McFarland, USA is the true story of Coach Jim, who through a series unfortunate choices, finds himself accepting a job at the only high school that would hire him – McFarland High. He moves his family to the “Heartbeat of Agriculture” where they are now surrounded by Latinos and seem to be one of the only (if not THE only) caucasian family in town. The movie then tackles feelings of “judging a book by its cover”, being in an unfamiliar culture and learning to love the situations you are in.
At this point in the film the Mariachi band starts singing “Las Mañanitas” which is a traditional birthday song, and I was flashed back to fourth grade. My teacher taught us this song and we would sing it as a class whenever it was someone’s birthday, so to then have it in the film made me feel warm fuzzies for my childhood and feel a special bond with the film for reminding me of that point of my life.
After hearing stories from Kevin Costner and the boys from McFarland, USA, I was excited to talk to Niki Caro, the director of the film. She is a beautiful woman from New Zealand (her accent is awesome!). Since she said she absolutely had no idea about Latino culture, she surrounded herself with the real community and ask for collaboration.
I figured out the way I work best. Which is real stories and real people. Go to the real community. Ask for their collaboration. Keep my eyes and my ears open and my mouth shut. And just see how life is lived. Be really observant.
Niki shared that she was able to incorporate her husband’s involvement with the film with the low ride cars. He is a big car guy and loves low riders, and even one of the cars in the film is his own car. Of course the cars are part of the culture and that is why they are on the film, but I thought it was so nice that her husband could contribute to her film.
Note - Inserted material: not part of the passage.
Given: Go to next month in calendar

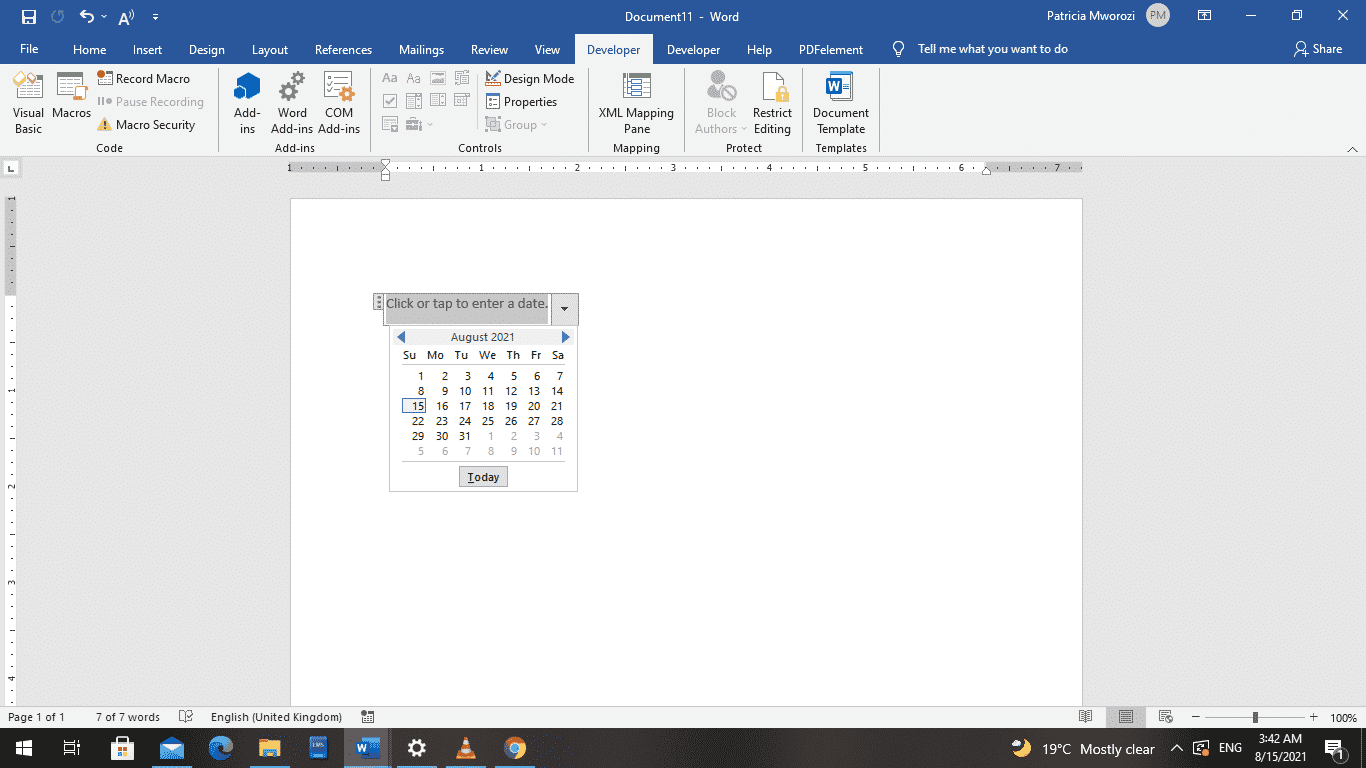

When asked what her favorite scene was she said it was a small moment in the film. When the team is leaving for a competition in a school bus and a couple of the local kids are holding up a sign and cheering them on as they go.
In the screenplay I’d written that the kids on the bus were heroes for the first time in their lives. That moment in the film for me I think it’s perfect. It’s perfect. It shows you how meaningful it is for a small town when its own kids are achieving something. The kind of scale of achievement, it’s just tiny. But it’s so big for this town. And that has started a legacy that will continue. And that’s so inspiring to me.
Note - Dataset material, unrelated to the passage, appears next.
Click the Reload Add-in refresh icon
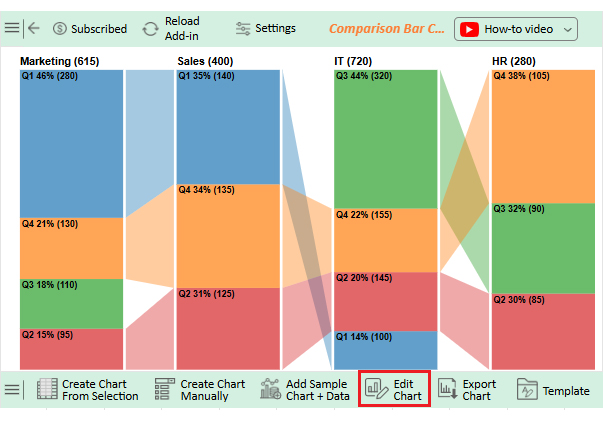Screen dimensions: 603x422 pos(150,28)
I want to end with a quote from Niki that impacted me and is so profound.
What I didn’t anticipate having finished the movie and I look at the movie now, we’ve made a profoundly American film. And that’s amazing to me. It really is. And it so happens that 99 percent of the people in the movie are Mexican American. But it’s an American film. It gives us a really accurate reminder of the lengths to which parents will go to give their children a better life. And nothing is more inspiring than that, and nothing is more American than that.
McFarland, USA is in theaters February 20!